El adulto cuenta con ricas experiencias vitales pero con una modalidad de pensamiento global y sintética. La escolaridad aporta estrategias para el desarrollo del pensamiento analítico y para el empleo también analítico del lenguaje.
Así, un estudiante se acostumbra a separar la experiencia vital y a analizarla a la luz de la ciencia. El adulto con escasa escolaridad globaliza el fenómeno vital y tiene dificultades para entender las perspectivas multidisciplinares. De ahí la importancia de proveerle vías de acceso a la experiencia técnica del estudio sistemático.
Al proyectarse desde su experiencia tiende a servirse de ella para aprender. La ventaja es que puede asentar la nueva información en un complejo mayor, pero, a la vez le provoca resistencia a aceptar lo nuevo con mentalidad abierta.

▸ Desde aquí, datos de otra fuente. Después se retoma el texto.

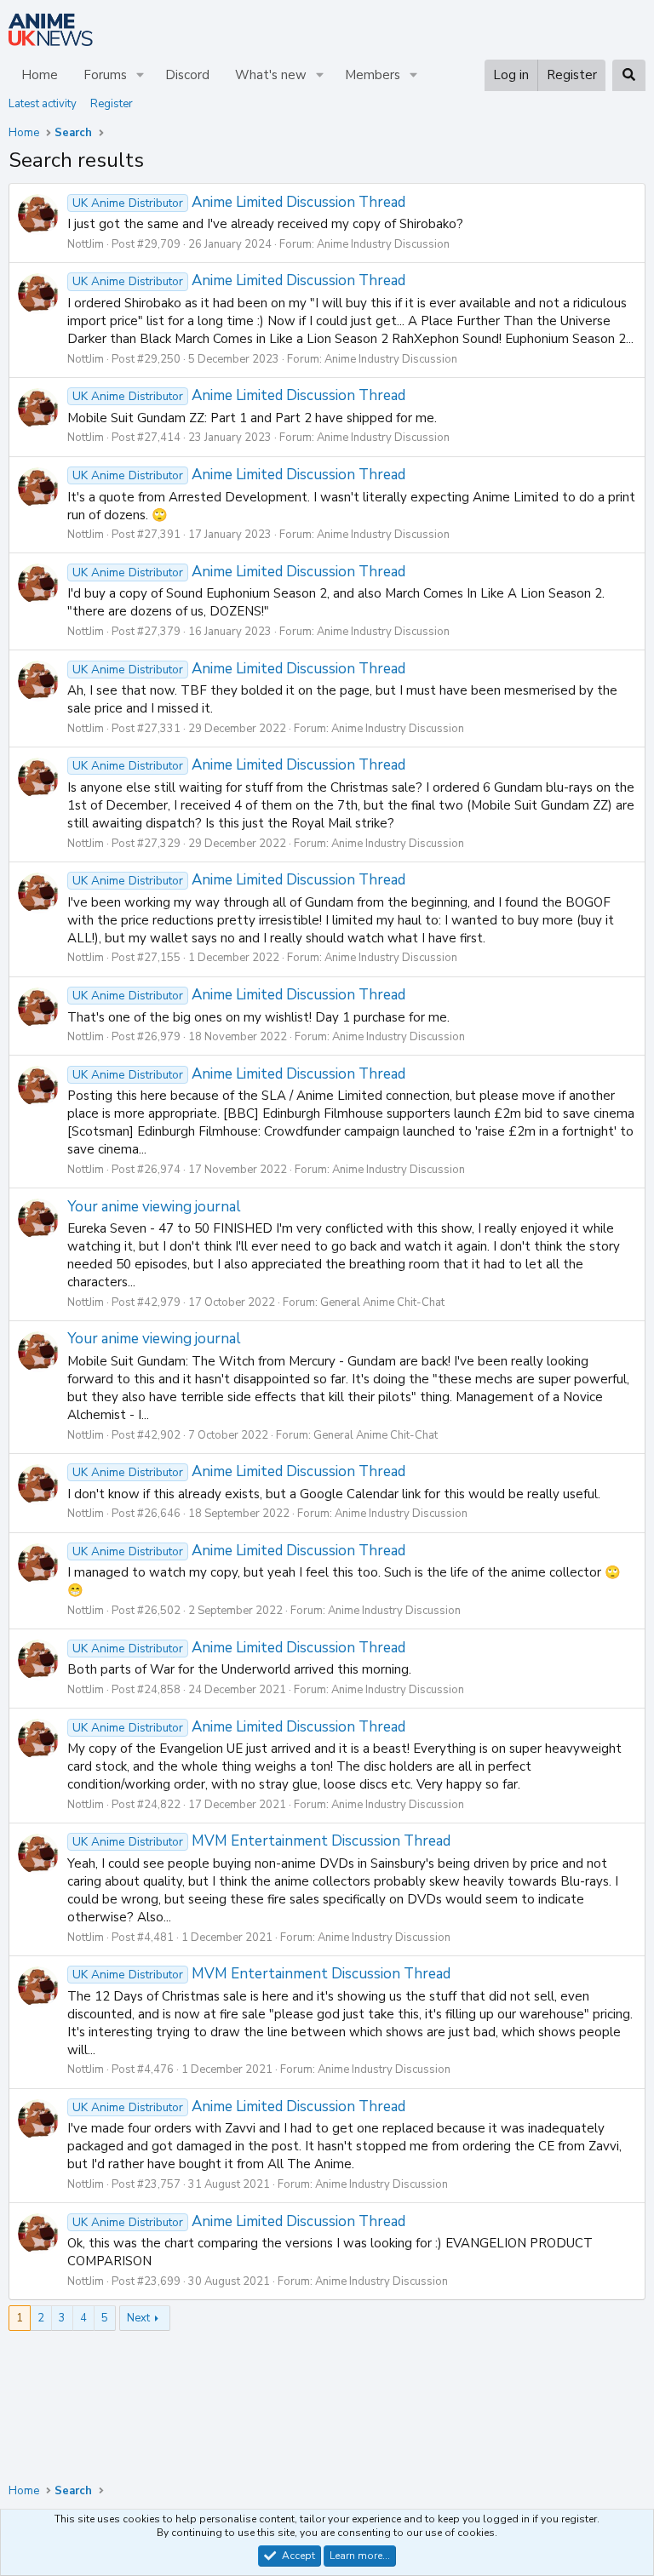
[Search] (628, 75)
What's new (271, 74)
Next (138, 2318)
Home (39, 74)
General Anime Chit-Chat (382, 1302)
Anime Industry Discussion (383, 244)
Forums (105, 74)
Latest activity (43, 104)
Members (372, 74)
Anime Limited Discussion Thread (238, 202)
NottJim (85, 244)
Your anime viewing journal (154, 1206)
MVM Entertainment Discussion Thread (261, 1841)
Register (111, 104)
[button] (140, 75)
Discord (187, 74)
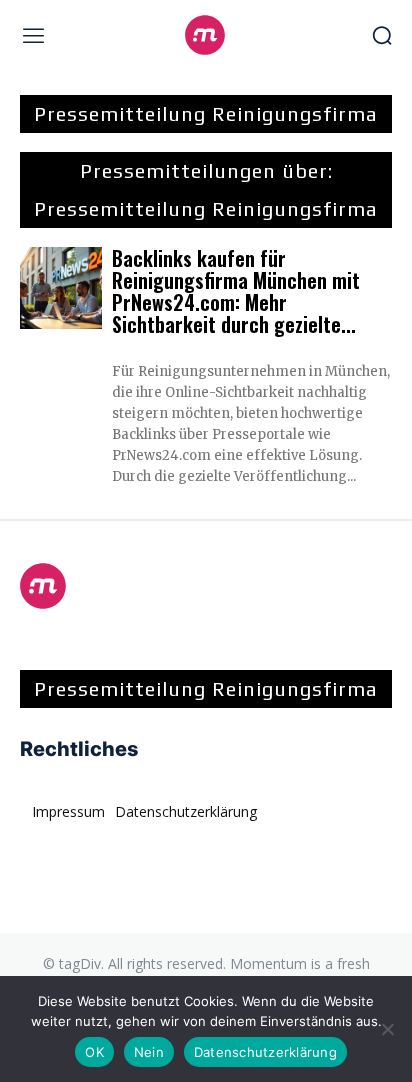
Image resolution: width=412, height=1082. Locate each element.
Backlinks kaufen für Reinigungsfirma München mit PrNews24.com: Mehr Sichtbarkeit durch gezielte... (236, 291)
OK (94, 1052)
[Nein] (387, 1029)
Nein (149, 1052)
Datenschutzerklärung (265, 1052)
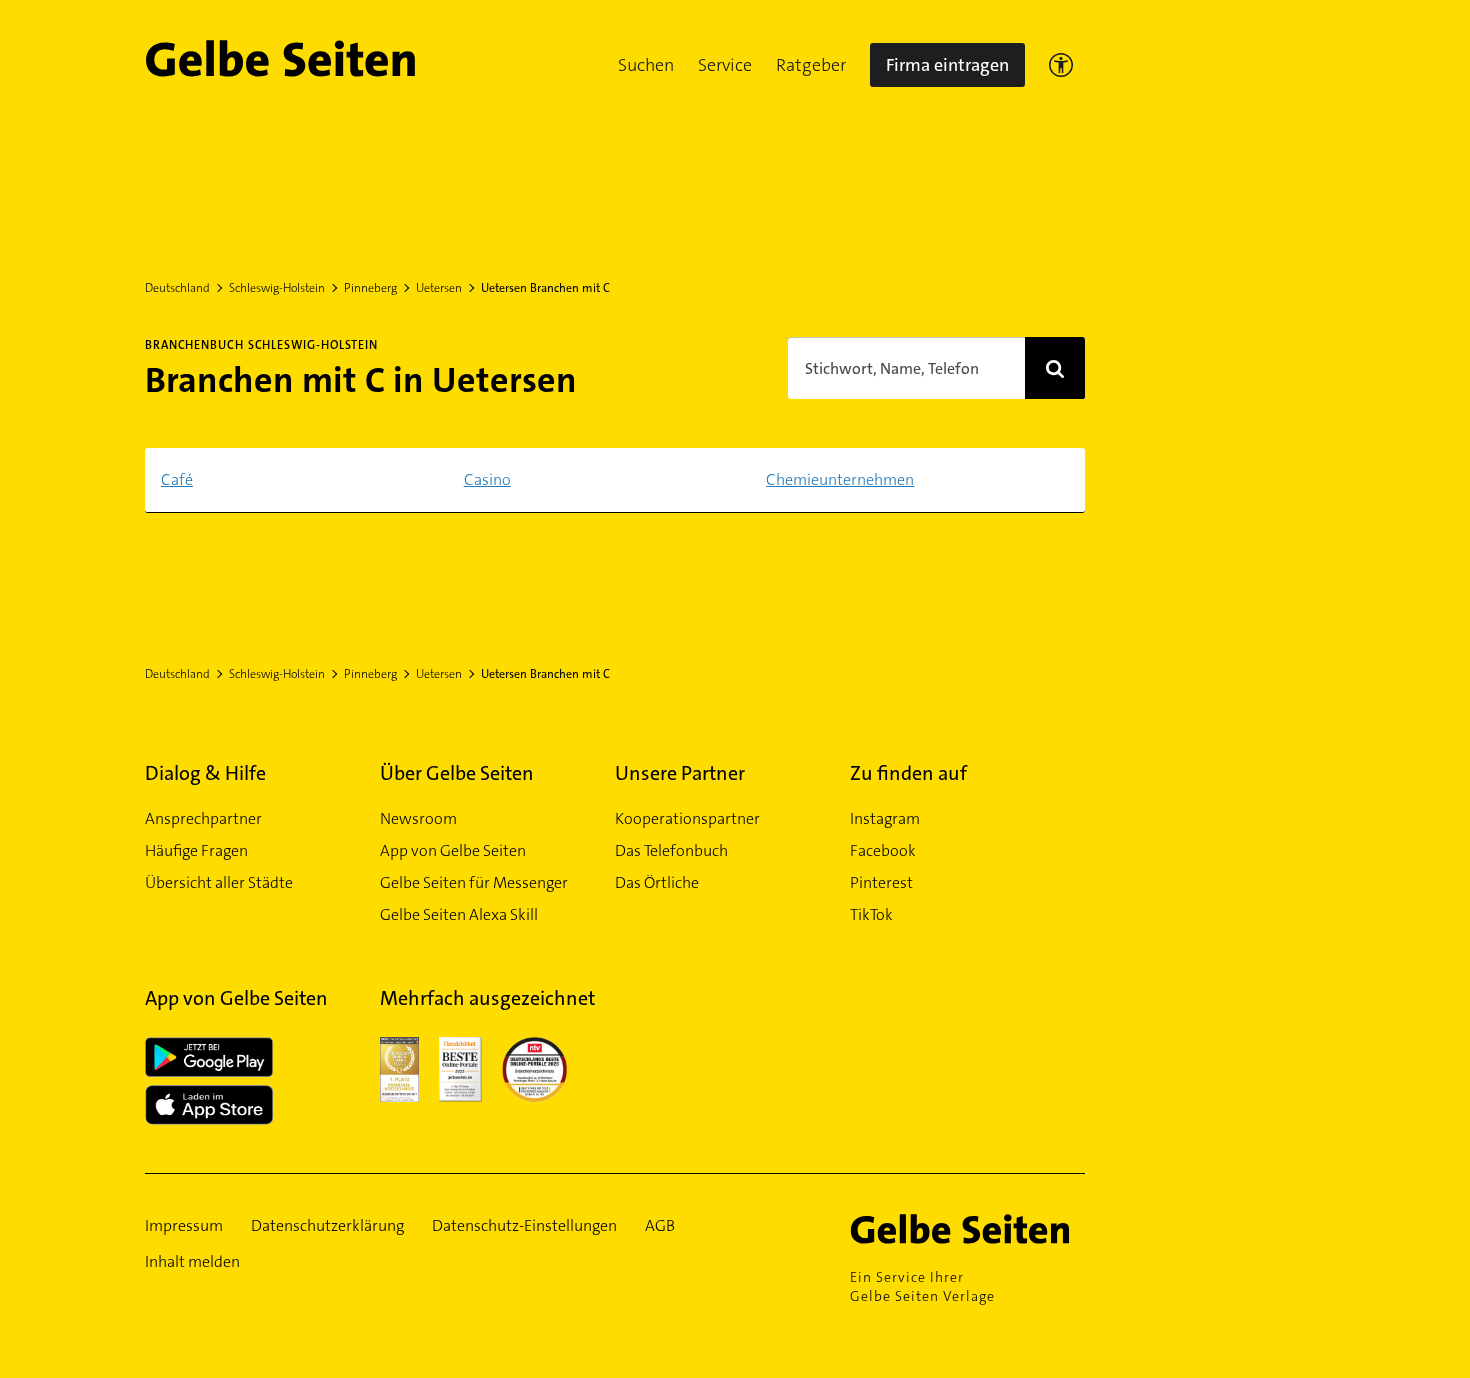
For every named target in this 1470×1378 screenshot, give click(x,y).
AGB (660, 1225)
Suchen (646, 65)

Si el docente plantea situaciones que recuperen la experiencia vital, los marcos conceptuales y las estrategias de aprendizaje construidas a lo largo de la vida, seguramente la educación de adultos producirá mejores y más completos resultados.
Por eso en el trabajo con los adultos deben evitarse esquemas logocéntricos (centrados en las lógicas disciplinares) para poner en marcha proyectos de enseñanza desde un criterio empirocéntrico (de recuperación de la propia experiencia) y no usando jamás materiales educativos pensados para los niños.

Finalmente, nos detendremos brevemente en un aspecto que preocupa a los educadores de adultos. El referido a los ritmos de aprendizaje.
El ritmo de aprendizaje varía de una persona a otra cualquiera sea su edad cronológica. De todos modos, es innegable que los ritmos, en general, y el de aprendizaje en particular, se van lentificando con los años.
Más allá de los motivos biológicos asociados a este fenómeno, es importante tener en cuenta que esta lentitud también se da porque en el adulto se produce incremento gradual de su preferencia por el cuidado y la seguridad en la realización de las cosas. En general las personas adultas prefieren seguir su propio ritmo si ven que de este modo aumenta la calidad de sus realizaciones.